(Collected data entries)

******

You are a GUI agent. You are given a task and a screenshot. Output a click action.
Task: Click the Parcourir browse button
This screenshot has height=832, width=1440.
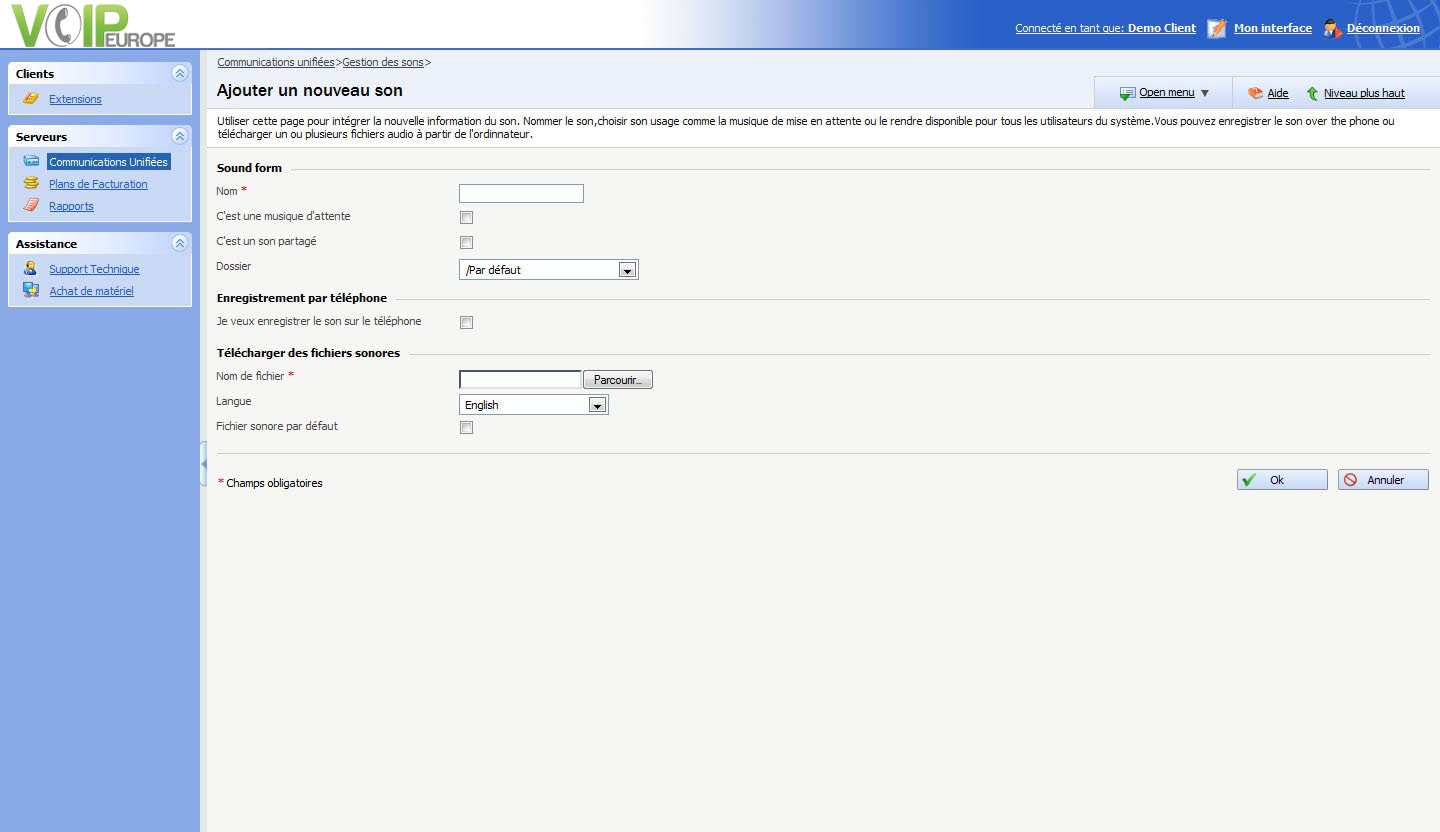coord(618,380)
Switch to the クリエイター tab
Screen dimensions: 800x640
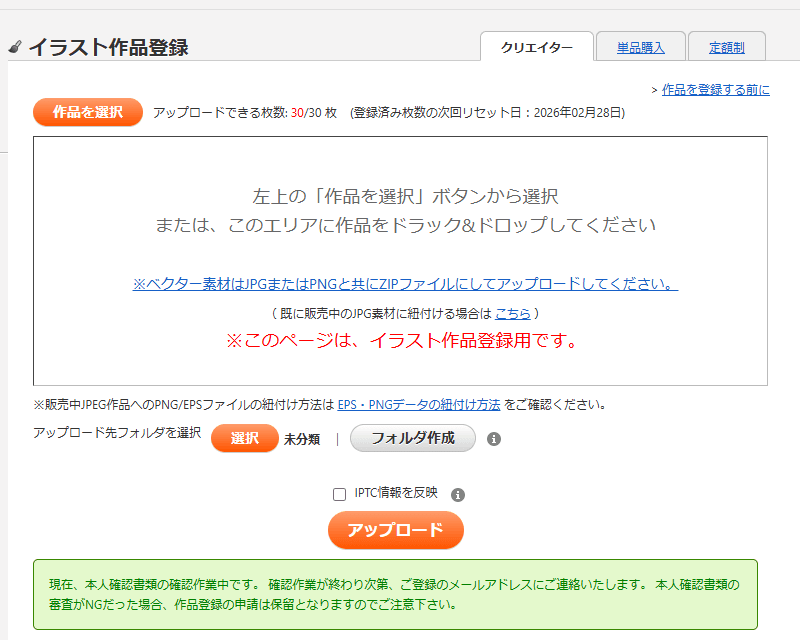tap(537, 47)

******

■ YOUR GOAL ■
Could the entries above be retyped exactly, with the pictures left out?

■ TASK SOLUTION ■
You are a GUI agent. You are given a task and a screenshot. Output a click action.
Task: Click the Parcourir browse button
This screenshot has height=832, width=1440.
coord(618,380)
Switch to the クリエイター tab
Screen dimensions: 800x640
tap(537, 47)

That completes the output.